* Instructions for the task *
Format the listing below as a Markdown table with the columns No. and Line. Give each line its own numbered row, skip blank lines, and leave the pictures out.

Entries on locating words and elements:
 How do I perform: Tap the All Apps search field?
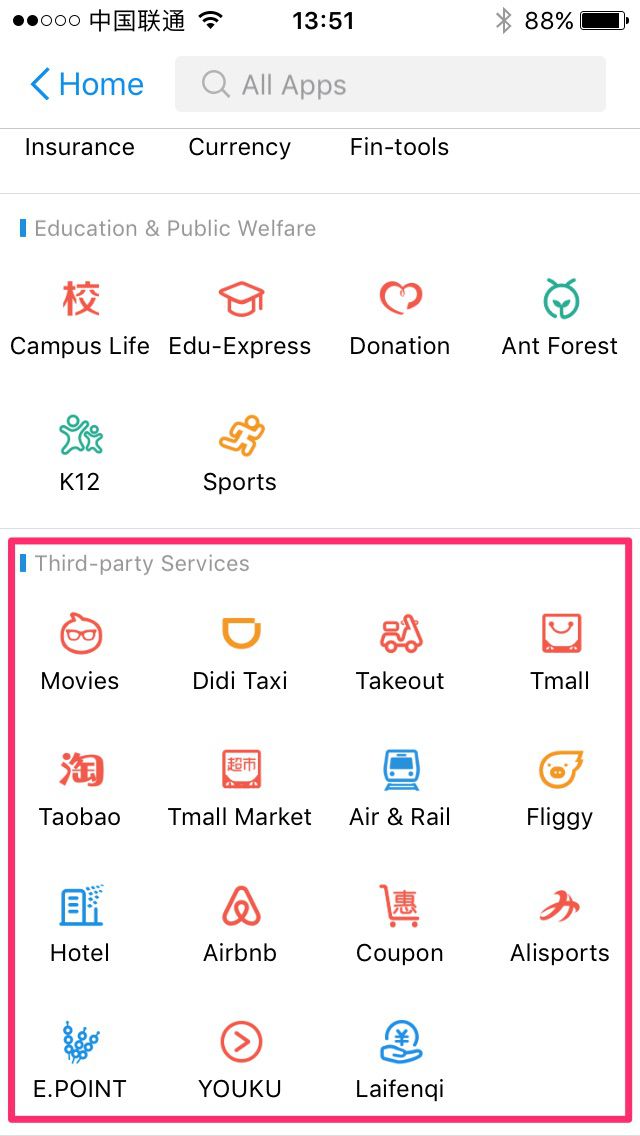(x=390, y=84)
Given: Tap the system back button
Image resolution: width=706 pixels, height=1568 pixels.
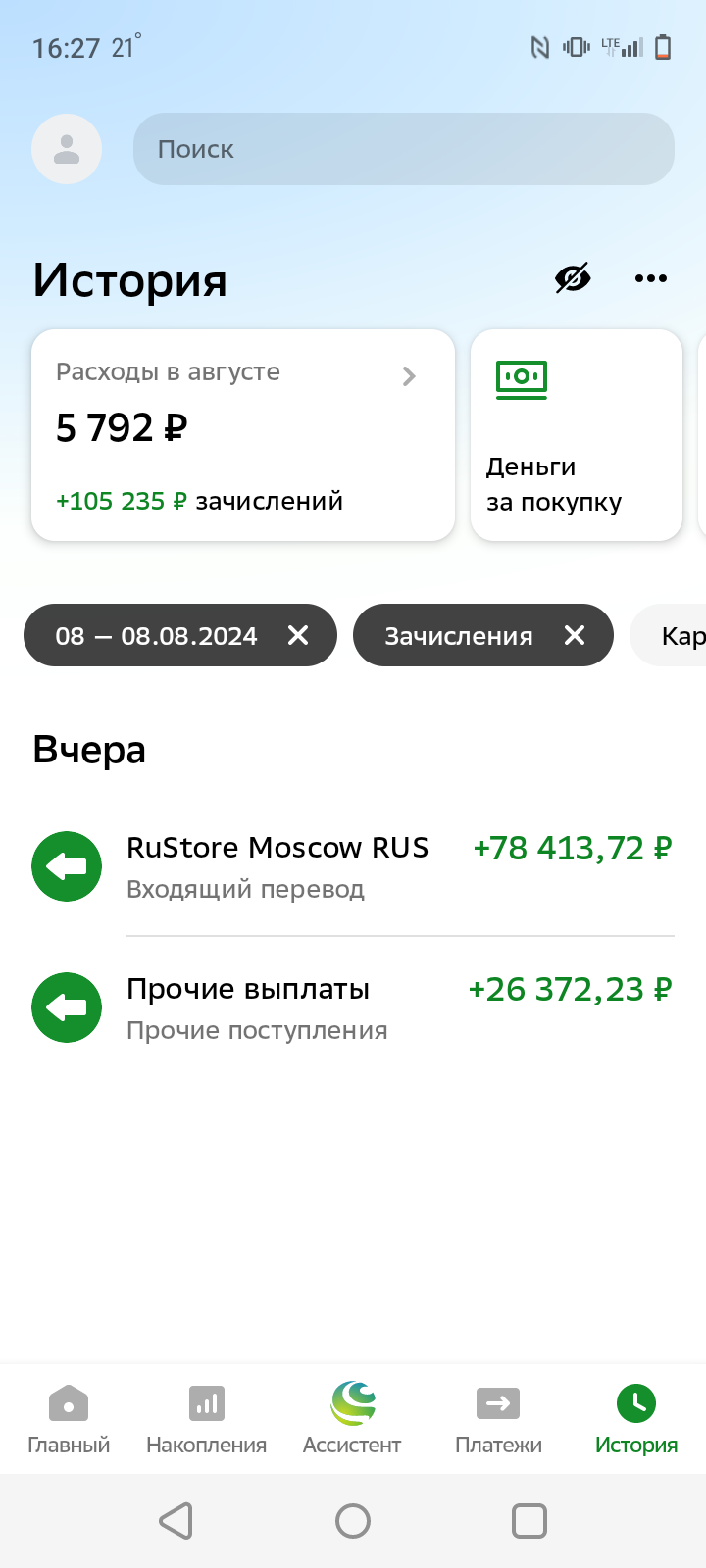Looking at the screenshot, I should tap(176, 1521).
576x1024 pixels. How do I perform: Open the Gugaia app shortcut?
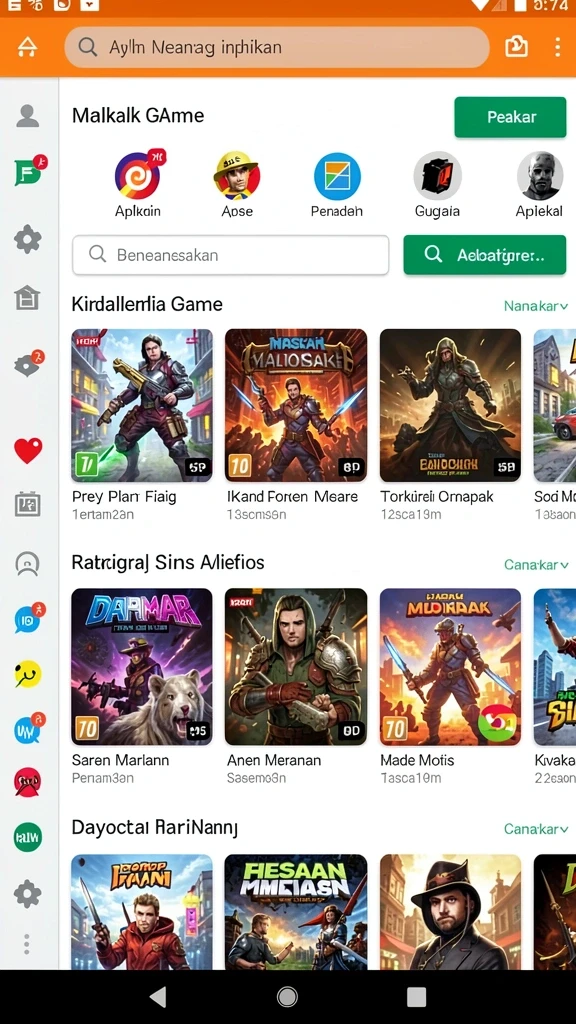coord(437,185)
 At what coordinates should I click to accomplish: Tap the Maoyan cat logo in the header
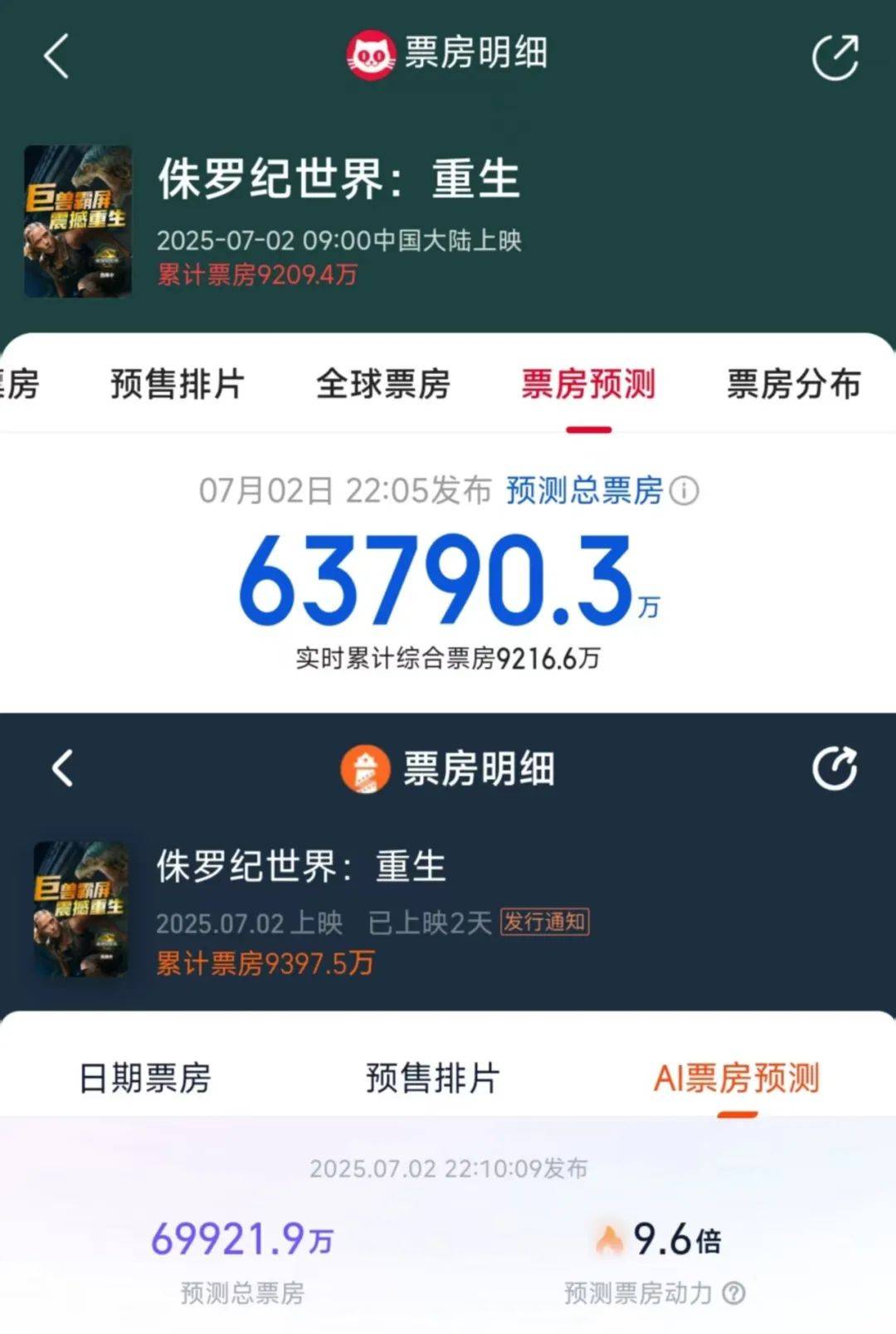373,51
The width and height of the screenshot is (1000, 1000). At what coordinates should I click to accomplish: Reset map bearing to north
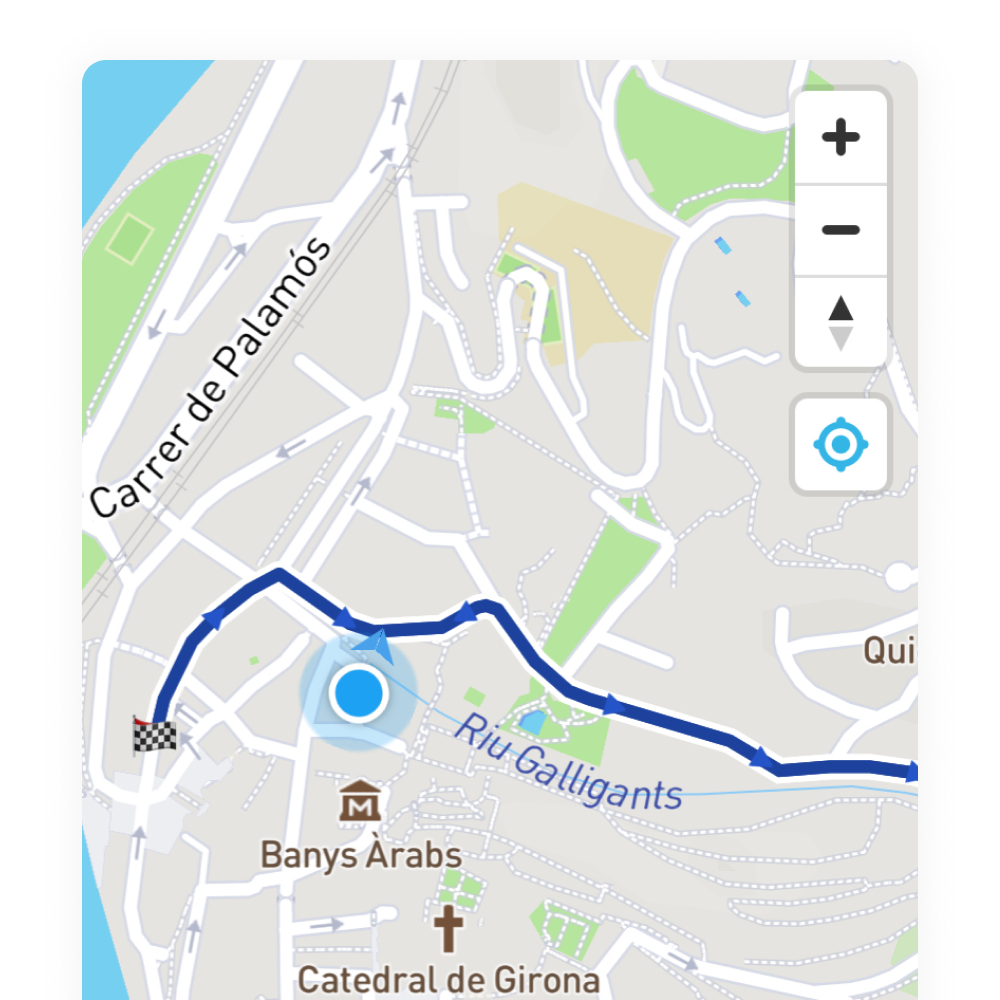(841, 322)
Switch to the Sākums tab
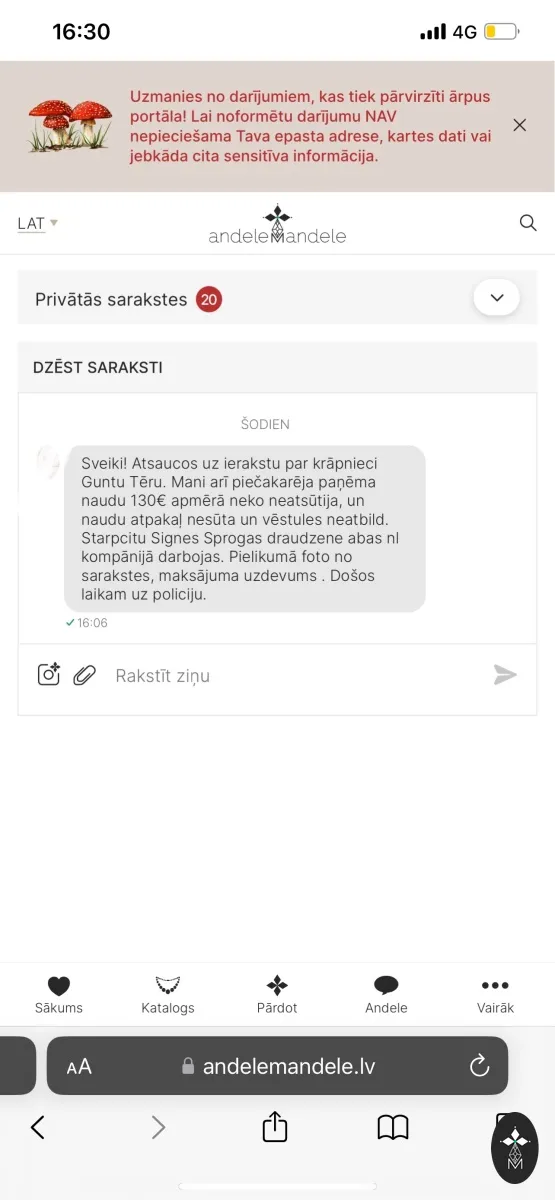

* The reply *
| No. | Line |
|---|---|
| 1 |  How do I perform: Tap the All Apps search field? |
| 2 | (x=390, y=84) |
| 3 | Given: Tap the system back button |
| 4 | Image resolution: width=706 pixels, height=1568 pixels. |
| 5 | Looking at the screenshot, I should tap(176, 1521). |
| 6 | 576x1024 pixels. How do I perform: Open the Gugaia app shortcut? |
| 7 | coord(437,185) |
| 8 |  At what coordinates should I click to accomplish: Tap the Maoyan cat logo in the header |
| 9 | 373,51 |
| 10 | The width and height of the screenshot is (1000, 1000). At what coordinates should I click to accomplish: Reset map bearing to north |
| 11 | (841, 322) |
| 12 | Switch to the Sākums tab |